# PROMPT
All lines holding the string "Select" should be copied from the data below.

# INFORMATION GIVEN
=== Begin Enclosure ===

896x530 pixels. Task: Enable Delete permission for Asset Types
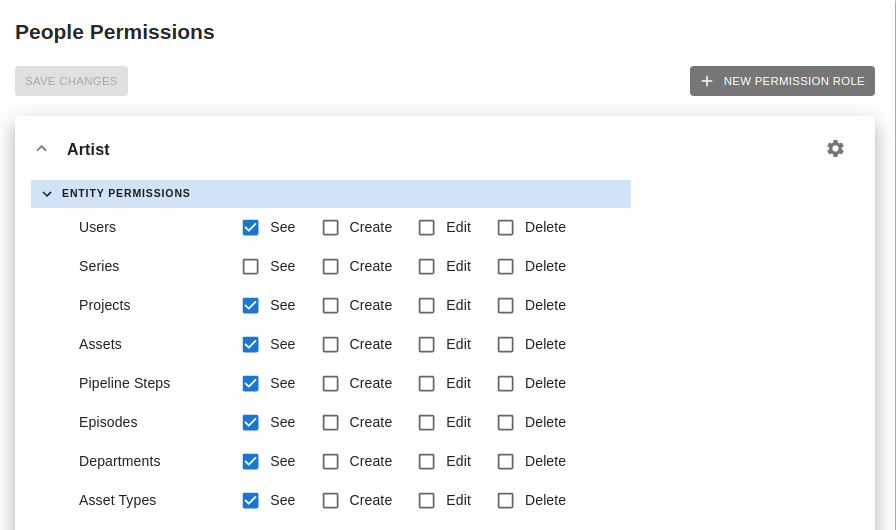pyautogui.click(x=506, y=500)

=== End Enclosure ===
=== Begin Enclosure ===

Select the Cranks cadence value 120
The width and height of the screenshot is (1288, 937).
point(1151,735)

=== End Enclosure ===
=== Begin Enclosure ===

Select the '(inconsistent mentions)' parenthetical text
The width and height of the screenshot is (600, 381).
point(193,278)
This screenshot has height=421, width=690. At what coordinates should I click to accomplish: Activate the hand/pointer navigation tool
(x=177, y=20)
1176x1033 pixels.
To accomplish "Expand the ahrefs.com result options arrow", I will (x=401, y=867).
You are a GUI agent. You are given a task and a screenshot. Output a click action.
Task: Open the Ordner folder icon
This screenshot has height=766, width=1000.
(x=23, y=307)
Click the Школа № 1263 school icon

=== End Enclosure ===

# EXERCISE RESULT
Select the Cranks cadence value 120
Select the '(inconsistent mentions)' parenthetical text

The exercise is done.